- **Description of the task**: Pictures aside, output each record exactly.

◆ ◆ ◆ ◆ ◆

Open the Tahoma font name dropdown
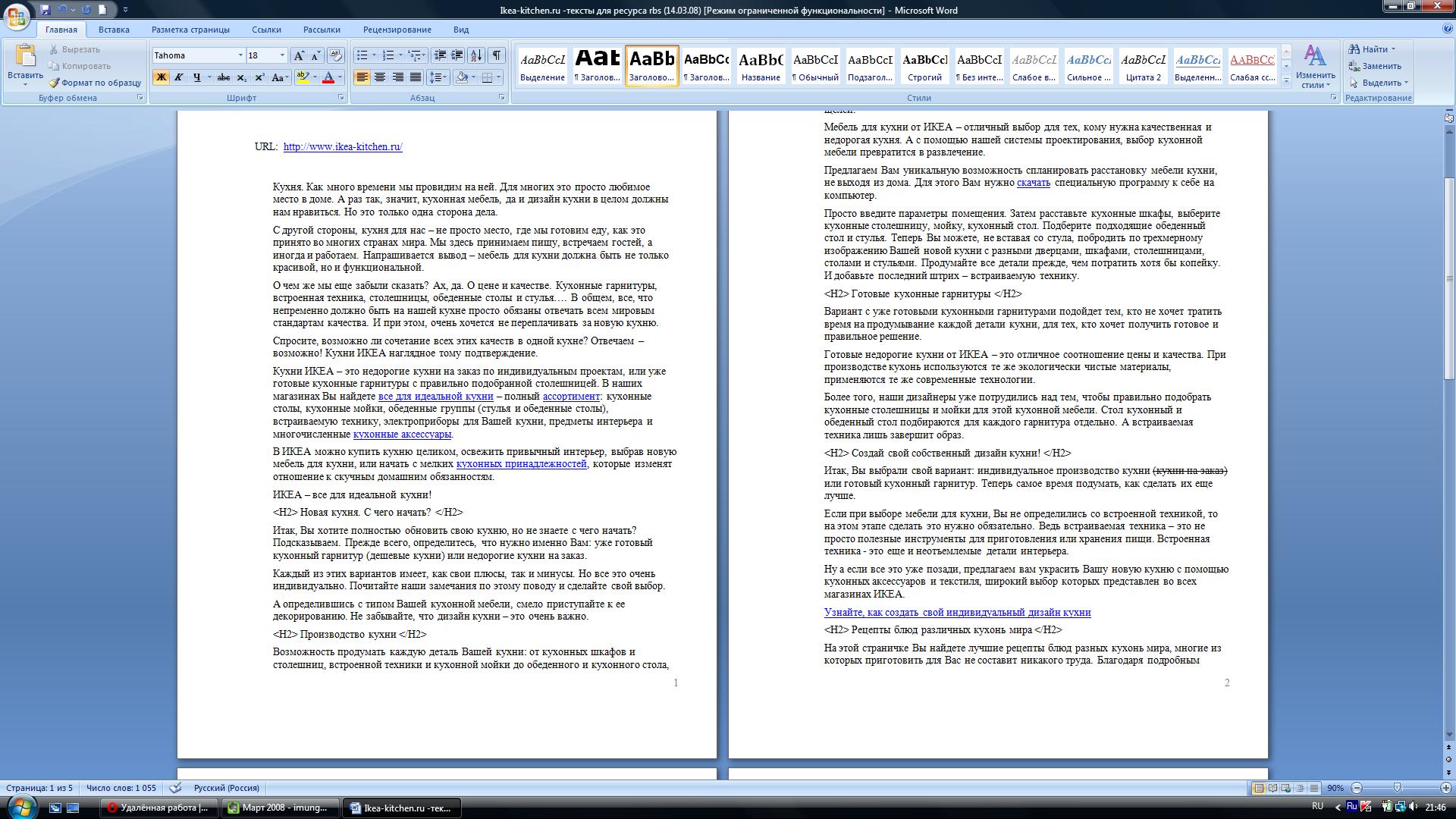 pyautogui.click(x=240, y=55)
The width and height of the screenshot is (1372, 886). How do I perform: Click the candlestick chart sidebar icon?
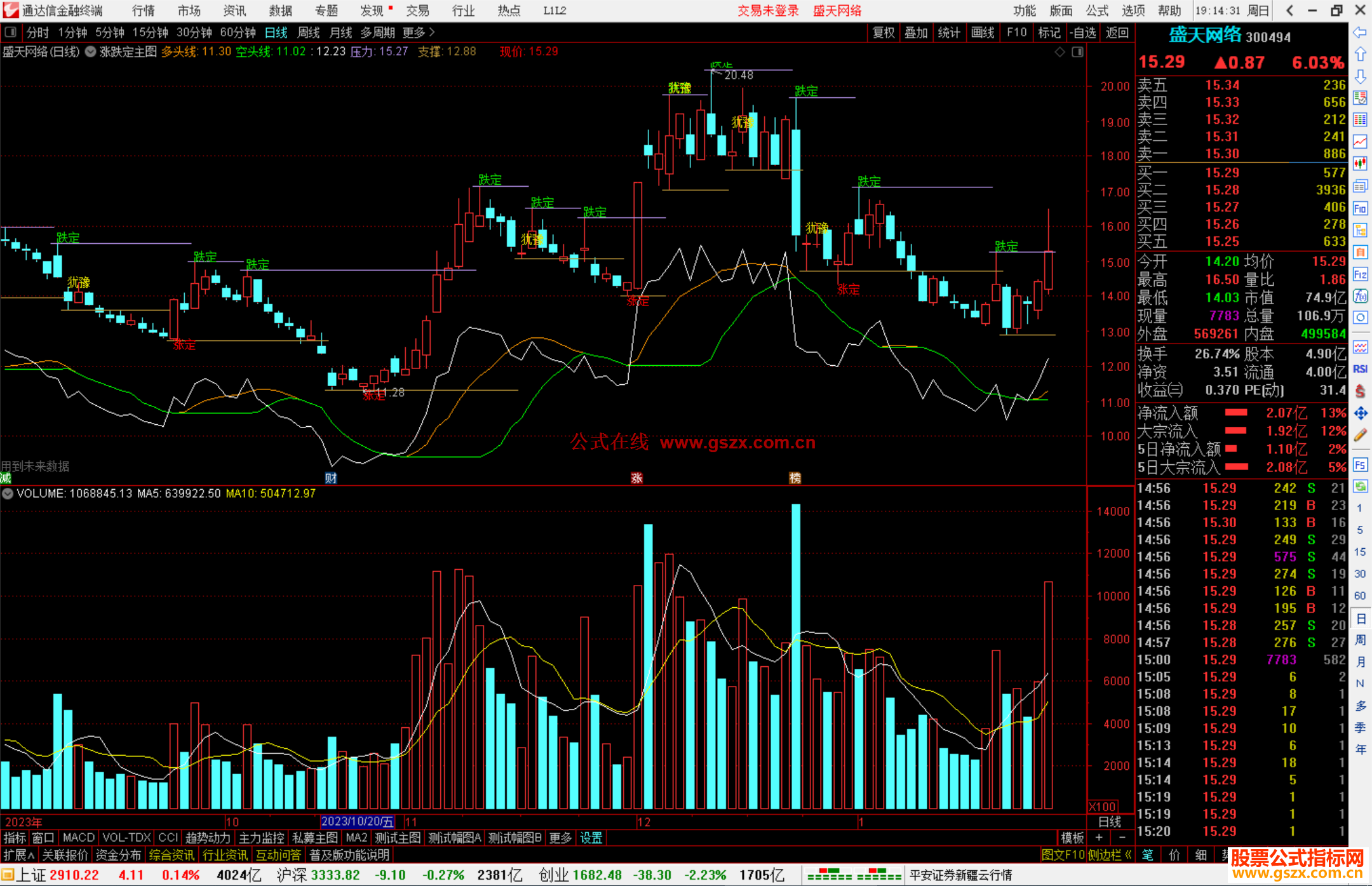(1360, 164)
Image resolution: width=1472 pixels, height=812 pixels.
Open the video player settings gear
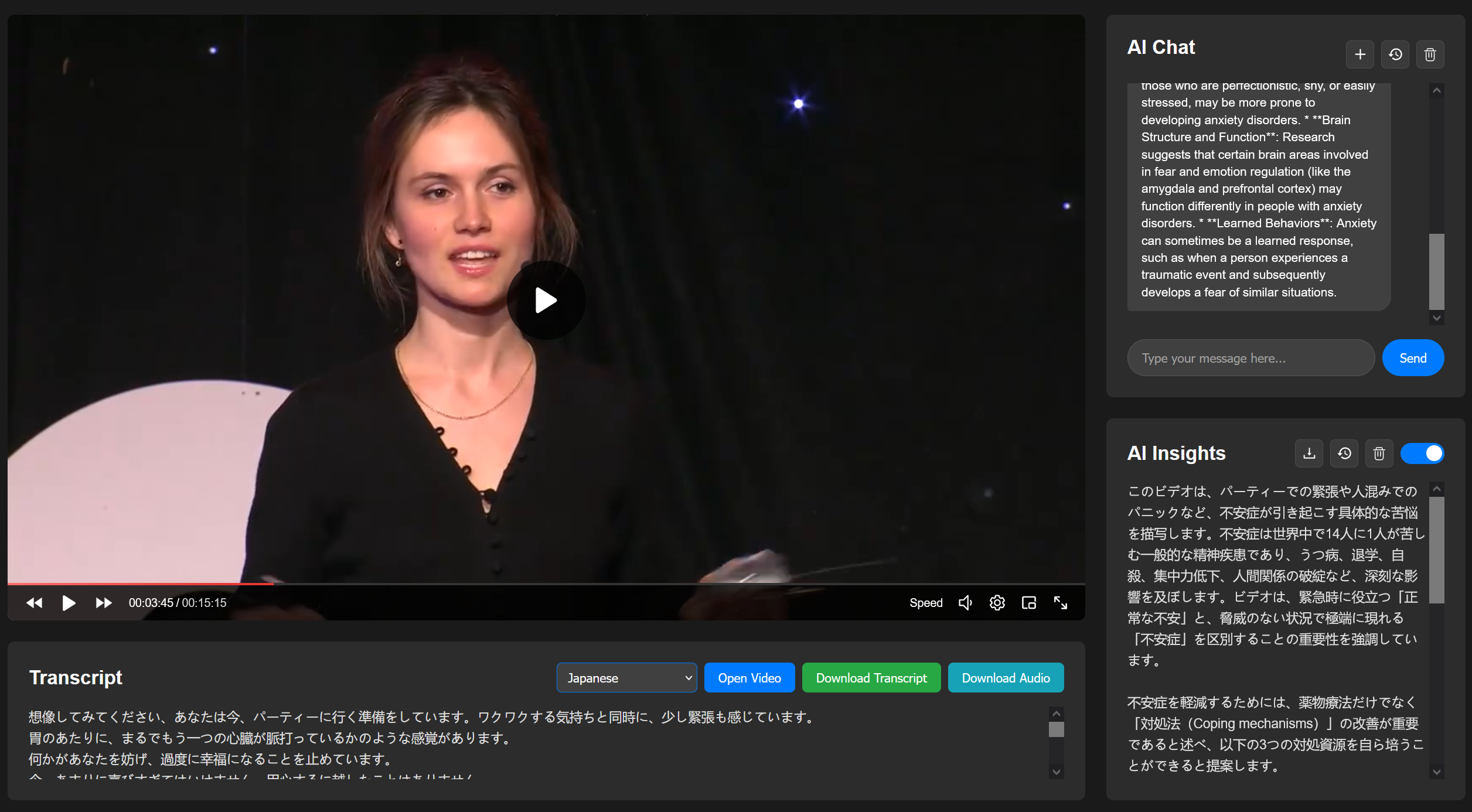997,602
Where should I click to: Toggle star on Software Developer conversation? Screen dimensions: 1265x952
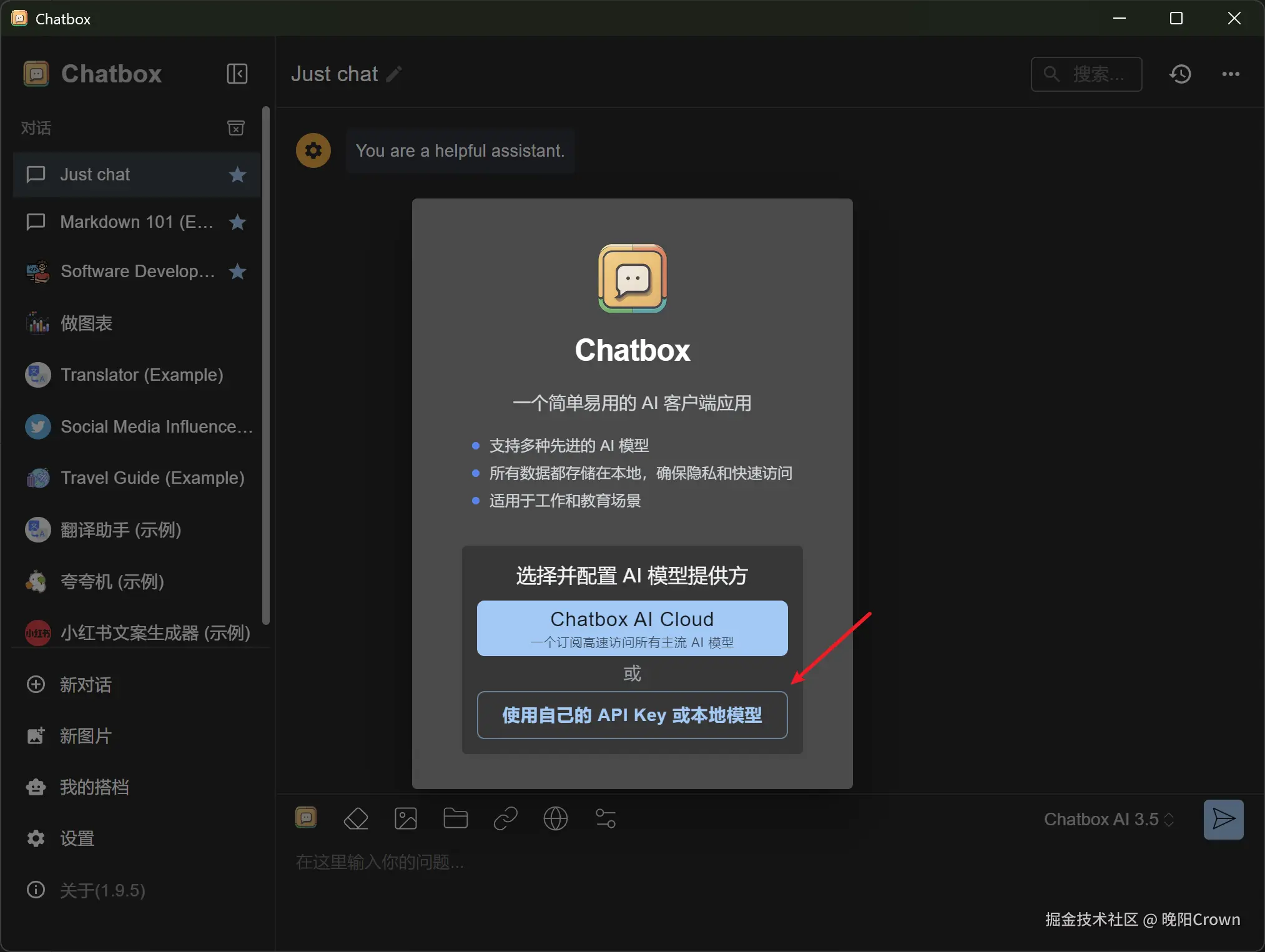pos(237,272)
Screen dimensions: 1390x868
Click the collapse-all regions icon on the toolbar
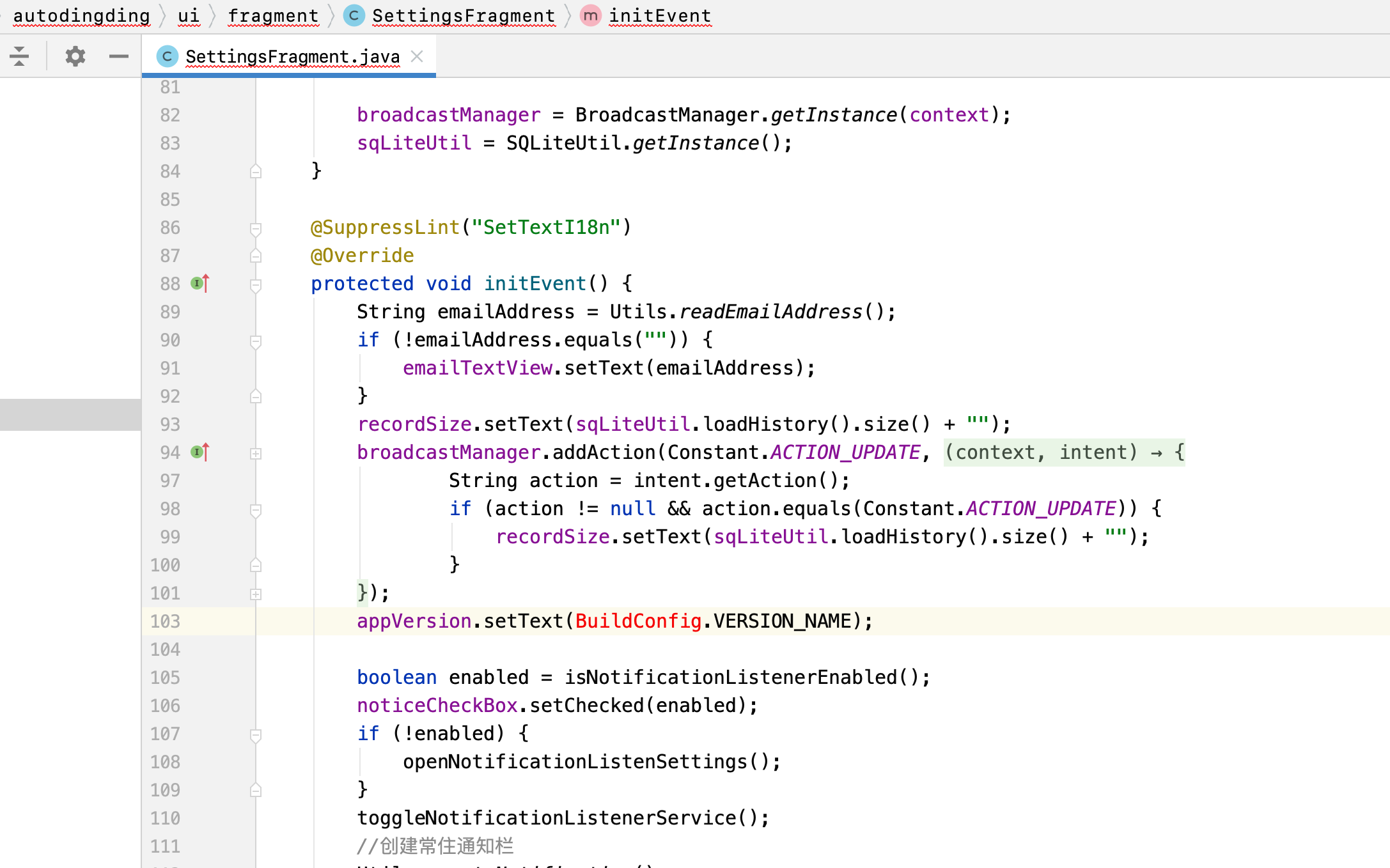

◆ ◆ ◆ ◆ ◆

- **Task answer**:
Open the Tahoma font name dropdown
 pyautogui.click(x=240, y=55)
The width and height of the screenshot is (1372, 886). How do I perform: Click the candlestick chart sidebar icon?
(1360, 164)
Image resolution: width=1472 pixels, height=812 pixels.
Open the video player settings gear
997,602
Where should I click to: Toggle star on Software Developer conversation? Screen dimensions: 1265x952
pos(237,272)
Screen dimensions: 1390x868
Click the collapse-all regions icon on the toolbar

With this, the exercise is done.